# Polaroid Land Camera Onestep Battery



## iKokomo (Nov 6, 2013)

Just picked one of theses guys up at a thrift store cheap with film still in it, but the battery in the film is dead  So I was wondering how to make this camera work again, cause I know the film is not being made for it anymore. 

Can I use button cell batteries attached to the bottom of the film cartridge? I would at least like to shoot what is left in this cartridge if possible! Thanks a lot!


----------



## PhotoWrangler (Nov 6, 2013)

The film is being made for it. 

https://shop.the-impossible-project.com/shop/film/600


The film in the cartridge thats in your camera is probably dead and dried up anyway. The chemicals are probably nothing but powder.


----------



## vintagesnaps (Nov 7, 2013)

The battery is in the film holder - if you had an empty used film holder that was new enough for the battery to still be working those can be used to test a camera (the camera should activate even though there's no film to eject). 

As PW said the film left in the camera would probably be unusable depending on how old it is anyway. 

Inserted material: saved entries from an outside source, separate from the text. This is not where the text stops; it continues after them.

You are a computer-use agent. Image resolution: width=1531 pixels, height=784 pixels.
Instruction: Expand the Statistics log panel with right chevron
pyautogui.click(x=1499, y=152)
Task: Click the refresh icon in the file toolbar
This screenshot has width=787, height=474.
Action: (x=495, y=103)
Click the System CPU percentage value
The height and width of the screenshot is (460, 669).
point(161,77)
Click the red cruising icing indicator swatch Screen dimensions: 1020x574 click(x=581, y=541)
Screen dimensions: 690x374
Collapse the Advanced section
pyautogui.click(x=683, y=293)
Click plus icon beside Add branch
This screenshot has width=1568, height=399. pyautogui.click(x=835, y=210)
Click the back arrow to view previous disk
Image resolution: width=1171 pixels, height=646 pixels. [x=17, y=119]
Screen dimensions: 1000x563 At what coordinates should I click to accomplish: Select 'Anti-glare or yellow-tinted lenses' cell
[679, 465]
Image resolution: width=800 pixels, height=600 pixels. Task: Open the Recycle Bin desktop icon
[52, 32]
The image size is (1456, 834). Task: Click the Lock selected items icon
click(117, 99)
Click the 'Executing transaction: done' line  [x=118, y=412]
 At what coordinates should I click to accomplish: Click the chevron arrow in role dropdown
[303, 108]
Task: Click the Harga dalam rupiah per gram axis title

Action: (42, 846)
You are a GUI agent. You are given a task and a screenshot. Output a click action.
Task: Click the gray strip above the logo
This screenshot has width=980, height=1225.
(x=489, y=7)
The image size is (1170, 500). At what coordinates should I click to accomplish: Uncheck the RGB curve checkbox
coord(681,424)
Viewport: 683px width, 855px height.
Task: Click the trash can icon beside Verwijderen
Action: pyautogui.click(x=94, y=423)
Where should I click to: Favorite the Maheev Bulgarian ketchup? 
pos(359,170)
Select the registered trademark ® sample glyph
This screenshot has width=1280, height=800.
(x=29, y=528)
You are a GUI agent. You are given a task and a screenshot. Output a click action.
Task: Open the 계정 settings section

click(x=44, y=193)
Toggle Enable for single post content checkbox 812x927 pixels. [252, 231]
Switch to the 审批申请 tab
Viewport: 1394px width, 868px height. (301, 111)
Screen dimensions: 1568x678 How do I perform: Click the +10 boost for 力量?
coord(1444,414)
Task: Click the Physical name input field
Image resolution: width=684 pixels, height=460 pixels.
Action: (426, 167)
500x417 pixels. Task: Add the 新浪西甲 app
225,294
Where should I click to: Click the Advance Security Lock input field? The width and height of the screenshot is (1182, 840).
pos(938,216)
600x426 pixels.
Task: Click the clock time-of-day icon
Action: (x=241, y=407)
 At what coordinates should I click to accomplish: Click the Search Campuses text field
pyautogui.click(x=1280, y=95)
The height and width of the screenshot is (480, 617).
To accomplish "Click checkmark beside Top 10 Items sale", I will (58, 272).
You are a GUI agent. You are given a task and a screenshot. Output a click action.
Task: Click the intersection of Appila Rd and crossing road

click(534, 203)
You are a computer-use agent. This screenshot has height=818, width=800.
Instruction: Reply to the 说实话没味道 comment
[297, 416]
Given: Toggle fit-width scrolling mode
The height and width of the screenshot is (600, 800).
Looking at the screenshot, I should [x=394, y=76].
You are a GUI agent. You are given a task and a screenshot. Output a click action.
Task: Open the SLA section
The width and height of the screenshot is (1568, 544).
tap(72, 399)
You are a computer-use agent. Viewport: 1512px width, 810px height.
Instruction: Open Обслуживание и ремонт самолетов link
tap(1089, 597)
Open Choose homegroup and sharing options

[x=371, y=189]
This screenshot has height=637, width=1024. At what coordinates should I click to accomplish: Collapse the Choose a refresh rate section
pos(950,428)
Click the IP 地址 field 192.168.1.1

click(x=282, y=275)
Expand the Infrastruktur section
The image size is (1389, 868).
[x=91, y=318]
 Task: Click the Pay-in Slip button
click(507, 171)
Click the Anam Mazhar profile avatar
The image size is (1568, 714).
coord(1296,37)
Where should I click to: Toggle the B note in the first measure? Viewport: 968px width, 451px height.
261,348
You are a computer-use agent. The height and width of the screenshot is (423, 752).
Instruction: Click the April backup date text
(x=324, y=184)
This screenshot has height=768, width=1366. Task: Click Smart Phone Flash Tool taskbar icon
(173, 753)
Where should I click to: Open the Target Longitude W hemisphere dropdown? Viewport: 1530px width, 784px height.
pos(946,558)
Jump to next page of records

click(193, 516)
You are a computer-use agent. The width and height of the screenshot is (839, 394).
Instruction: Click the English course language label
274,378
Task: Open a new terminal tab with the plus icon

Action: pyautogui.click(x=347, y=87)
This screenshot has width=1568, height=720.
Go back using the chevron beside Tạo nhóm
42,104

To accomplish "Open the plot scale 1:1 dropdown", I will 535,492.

If you wanted to try using the film that came in the camera I think you might be able to if you remove _and_ store it in total darkness like a changing bag (but unless you happen to have one already I doubt it would be worth it). With the battery not working in it you'd have to first use fresh film, save the film holder and refill it from what's in the camera (probably not worth the trouble but may be do-able).


----------



## compur (Nov 7, 2013)

iKokomo said:


> Can I use button cell batteries attached to the bottom of the film cartridge?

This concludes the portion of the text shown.